## Supplied data
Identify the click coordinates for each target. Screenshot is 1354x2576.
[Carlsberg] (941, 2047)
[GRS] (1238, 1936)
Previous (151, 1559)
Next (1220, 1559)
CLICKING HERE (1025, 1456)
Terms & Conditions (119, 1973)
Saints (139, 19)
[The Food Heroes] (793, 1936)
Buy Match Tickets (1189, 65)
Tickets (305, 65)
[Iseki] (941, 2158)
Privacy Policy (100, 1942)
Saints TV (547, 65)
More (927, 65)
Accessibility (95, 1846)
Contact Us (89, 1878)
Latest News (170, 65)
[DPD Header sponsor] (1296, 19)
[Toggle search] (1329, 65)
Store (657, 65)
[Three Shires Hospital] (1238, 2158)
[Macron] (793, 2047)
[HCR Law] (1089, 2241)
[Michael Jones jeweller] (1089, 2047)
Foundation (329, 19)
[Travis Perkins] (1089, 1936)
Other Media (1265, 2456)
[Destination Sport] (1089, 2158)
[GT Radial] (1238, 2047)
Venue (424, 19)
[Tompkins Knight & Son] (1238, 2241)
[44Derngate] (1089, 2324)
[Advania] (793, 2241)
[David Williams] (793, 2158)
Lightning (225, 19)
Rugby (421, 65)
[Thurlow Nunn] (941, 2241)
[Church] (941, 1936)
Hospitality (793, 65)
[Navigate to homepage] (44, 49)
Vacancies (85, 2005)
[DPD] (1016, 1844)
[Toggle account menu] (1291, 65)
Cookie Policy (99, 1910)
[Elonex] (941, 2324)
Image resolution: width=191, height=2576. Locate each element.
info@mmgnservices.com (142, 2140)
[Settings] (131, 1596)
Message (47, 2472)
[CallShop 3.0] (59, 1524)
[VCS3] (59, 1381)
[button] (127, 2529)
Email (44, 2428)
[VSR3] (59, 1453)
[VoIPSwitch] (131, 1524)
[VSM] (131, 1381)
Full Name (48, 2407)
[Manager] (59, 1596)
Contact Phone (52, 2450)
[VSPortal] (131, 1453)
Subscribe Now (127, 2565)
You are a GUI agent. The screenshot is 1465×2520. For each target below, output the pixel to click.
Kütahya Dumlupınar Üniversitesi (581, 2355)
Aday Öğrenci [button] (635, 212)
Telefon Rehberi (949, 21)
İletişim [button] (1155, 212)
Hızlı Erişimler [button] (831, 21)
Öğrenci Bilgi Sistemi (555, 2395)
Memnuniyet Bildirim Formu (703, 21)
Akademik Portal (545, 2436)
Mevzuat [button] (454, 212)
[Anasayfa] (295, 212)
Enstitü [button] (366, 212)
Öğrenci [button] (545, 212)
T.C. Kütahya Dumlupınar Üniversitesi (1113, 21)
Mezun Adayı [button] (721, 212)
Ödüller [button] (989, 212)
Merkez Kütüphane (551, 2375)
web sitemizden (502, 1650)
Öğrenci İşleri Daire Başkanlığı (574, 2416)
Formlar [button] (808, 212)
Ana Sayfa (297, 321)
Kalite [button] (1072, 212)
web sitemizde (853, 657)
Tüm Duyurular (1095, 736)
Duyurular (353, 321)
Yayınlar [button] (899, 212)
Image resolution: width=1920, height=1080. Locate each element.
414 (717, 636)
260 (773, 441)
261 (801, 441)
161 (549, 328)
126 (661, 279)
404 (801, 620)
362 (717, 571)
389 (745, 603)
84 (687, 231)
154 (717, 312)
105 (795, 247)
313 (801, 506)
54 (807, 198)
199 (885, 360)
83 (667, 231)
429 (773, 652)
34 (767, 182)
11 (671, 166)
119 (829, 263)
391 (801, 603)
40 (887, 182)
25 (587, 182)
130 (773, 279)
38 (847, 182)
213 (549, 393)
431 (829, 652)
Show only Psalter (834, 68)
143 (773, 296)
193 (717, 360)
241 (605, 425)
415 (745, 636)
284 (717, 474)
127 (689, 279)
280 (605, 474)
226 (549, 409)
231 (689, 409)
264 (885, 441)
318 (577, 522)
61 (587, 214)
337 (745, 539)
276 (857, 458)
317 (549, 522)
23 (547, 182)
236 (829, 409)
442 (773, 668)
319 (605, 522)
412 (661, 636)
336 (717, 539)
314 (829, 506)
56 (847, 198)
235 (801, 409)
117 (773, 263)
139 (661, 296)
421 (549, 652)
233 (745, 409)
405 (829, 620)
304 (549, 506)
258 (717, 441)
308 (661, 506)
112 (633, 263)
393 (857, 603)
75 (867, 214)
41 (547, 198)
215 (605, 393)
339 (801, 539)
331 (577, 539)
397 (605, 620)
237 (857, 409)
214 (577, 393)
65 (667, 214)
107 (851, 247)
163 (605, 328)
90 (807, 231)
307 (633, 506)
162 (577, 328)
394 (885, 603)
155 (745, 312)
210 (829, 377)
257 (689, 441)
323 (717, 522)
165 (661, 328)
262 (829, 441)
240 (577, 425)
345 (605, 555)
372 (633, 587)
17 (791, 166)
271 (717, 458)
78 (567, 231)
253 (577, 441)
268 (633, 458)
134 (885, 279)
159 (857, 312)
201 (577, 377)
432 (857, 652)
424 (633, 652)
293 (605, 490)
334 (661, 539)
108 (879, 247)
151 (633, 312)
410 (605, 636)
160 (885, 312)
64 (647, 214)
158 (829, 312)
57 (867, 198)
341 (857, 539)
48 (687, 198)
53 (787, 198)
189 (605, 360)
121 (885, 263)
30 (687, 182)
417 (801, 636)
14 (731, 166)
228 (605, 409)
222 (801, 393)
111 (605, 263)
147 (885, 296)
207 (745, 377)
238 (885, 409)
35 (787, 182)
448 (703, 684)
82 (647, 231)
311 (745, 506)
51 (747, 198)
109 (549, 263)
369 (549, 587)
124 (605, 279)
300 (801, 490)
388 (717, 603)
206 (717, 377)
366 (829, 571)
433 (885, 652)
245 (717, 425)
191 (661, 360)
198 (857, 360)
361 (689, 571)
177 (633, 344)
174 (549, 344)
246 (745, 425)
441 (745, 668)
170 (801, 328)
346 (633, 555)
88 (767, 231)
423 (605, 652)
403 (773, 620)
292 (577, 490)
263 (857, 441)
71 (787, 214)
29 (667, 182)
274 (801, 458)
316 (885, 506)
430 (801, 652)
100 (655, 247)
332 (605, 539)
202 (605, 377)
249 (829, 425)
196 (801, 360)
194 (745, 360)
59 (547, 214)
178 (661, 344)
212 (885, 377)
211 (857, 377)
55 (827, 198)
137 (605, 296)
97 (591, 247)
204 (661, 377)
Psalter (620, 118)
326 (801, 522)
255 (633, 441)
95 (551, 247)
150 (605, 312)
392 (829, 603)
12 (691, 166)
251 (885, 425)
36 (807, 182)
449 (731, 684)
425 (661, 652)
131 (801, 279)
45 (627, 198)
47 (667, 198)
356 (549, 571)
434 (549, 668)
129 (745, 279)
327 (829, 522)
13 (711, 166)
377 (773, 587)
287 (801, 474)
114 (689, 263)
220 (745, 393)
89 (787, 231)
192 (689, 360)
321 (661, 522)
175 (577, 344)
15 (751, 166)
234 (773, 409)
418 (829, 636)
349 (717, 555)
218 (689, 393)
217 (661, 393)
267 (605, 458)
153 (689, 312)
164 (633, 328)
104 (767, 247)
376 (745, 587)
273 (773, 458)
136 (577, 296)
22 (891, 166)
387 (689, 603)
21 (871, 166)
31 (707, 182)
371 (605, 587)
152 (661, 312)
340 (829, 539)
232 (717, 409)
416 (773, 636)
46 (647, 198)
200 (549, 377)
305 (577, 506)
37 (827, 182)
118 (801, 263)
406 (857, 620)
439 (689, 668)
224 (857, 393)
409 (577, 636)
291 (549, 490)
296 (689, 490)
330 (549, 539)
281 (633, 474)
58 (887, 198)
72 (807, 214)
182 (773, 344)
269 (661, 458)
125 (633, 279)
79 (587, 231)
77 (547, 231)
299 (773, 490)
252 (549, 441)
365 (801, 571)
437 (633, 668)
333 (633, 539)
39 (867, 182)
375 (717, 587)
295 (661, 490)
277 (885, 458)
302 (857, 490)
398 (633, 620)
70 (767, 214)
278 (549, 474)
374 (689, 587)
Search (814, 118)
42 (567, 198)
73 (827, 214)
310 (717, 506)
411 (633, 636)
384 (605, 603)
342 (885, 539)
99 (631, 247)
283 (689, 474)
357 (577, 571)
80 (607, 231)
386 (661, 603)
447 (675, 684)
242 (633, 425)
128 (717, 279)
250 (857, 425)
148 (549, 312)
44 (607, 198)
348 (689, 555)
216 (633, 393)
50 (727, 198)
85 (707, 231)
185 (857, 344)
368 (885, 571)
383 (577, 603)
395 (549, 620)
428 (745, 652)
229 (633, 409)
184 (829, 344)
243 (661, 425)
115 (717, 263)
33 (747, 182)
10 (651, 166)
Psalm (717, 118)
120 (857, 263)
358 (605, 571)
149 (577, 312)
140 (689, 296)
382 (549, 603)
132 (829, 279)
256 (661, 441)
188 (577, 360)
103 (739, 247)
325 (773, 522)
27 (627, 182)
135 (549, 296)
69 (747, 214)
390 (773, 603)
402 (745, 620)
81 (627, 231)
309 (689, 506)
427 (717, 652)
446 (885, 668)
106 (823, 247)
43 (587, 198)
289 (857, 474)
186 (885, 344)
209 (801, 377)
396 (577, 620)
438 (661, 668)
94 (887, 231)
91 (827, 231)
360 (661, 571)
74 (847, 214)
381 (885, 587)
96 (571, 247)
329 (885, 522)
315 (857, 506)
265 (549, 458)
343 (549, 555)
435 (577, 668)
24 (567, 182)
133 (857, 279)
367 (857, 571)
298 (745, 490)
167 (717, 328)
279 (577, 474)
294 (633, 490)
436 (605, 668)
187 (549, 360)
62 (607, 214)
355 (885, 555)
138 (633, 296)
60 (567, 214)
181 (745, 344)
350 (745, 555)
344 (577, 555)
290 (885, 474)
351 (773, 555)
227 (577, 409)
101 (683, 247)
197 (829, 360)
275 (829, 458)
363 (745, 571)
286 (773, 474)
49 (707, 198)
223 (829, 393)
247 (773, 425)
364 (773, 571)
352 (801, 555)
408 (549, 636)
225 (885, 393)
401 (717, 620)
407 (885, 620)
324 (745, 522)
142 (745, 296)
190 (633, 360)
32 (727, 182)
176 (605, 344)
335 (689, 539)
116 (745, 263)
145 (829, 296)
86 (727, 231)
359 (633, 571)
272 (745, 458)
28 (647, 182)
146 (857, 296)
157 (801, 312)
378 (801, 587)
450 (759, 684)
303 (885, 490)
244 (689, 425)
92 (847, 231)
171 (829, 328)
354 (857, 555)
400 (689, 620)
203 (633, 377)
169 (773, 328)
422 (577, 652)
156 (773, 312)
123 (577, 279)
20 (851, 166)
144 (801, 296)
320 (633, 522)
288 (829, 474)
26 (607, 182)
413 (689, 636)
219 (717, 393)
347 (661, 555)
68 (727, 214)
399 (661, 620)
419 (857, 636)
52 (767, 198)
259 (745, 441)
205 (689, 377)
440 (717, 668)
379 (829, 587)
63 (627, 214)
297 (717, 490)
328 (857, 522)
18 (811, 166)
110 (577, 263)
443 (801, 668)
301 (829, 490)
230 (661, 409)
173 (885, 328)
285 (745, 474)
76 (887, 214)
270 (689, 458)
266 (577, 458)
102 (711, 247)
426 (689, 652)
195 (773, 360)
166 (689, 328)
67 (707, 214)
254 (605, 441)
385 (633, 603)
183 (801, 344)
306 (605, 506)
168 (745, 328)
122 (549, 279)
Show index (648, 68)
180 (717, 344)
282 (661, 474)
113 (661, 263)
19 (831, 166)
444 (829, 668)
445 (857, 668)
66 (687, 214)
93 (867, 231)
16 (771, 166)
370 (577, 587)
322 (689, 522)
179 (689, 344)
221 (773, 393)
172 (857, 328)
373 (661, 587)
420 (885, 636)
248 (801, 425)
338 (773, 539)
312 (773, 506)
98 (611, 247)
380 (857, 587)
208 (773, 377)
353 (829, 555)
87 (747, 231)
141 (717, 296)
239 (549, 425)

## Problem to work on
From the first line of the data above through the line containing "You are a GUI", repeat each line exactly, and add nothing.

## Solution to this problem
Identify the click coordinates for each target. Screenshot is 1354x2576.
[Carlsberg] (941, 2047)
[GRS] (1238, 1936)
Previous (151, 1559)
Next (1220, 1559)
CLICKING HERE (1025, 1456)
Terms & Conditions (119, 1973)
Saints (139, 19)
[The Food Heroes] (793, 1936)
Buy Match Tickets (1189, 65)
Tickets (305, 65)
[Iseki] (941, 2158)
Privacy Policy (100, 1942)
Saints TV (547, 65)
More (927, 65)
Accessibility (95, 1846)
Contact Us (89, 1878)
Latest News (170, 65)
[DPD Header sponsor] (1296, 19)
[Toggle search] (1329, 65)
Store (657, 65)
[Three Shires Hospital] (1238, 2158)
[Macron] (793, 2047)
[HCR Law] (1089, 2241)
[Michael Jones jeweller] (1089, 2047)
Foundation (329, 19)
[Travis Perkins] (1089, 1936)
Other Media (1265, 2456)
[Destination Sport] (1089, 2158)
[GT Radial] (1238, 2047)
Venue (424, 19)
[Tompkins Knight & Son] (1238, 2241)
[44Derngate] (1089, 2324)
[Advania] (793, 2241)
[David Williams] (793, 2158)
Lightning (225, 19)
Rugby (421, 65)
[Thurlow Nunn] (941, 2241)
[Church] (941, 1936)
Hospitality (793, 65)
[Navigate to homepage] (44, 49)
Vacancies (85, 2005)
[DPD] (1016, 1844)
[Toggle account menu] (1291, 65)
Cookie Policy (99, 1910)
[Elonex] (941, 2324)
Image resolution: width=191, height=2576. Locate each element.
info@mmgnservices.com (142, 2140)
[Settings] (131, 1596)
Message (47, 2472)
[CallShop 3.0] (59, 1524)
[VCS3] (59, 1381)
[button] (127, 2529)
Email (44, 2428)
[VSR3] (59, 1453)
[VoIPSwitch] (131, 1524)
[VSM] (131, 1381)
Full Name (48, 2407)
[Manager] (59, 1596)
Contact Phone (52, 2450)
[VSPortal] (131, 1453)
Subscribe Now (127, 2565)
You are a GUI agent. The screenshot is 1465×2520. For each target below, output the pixel to click.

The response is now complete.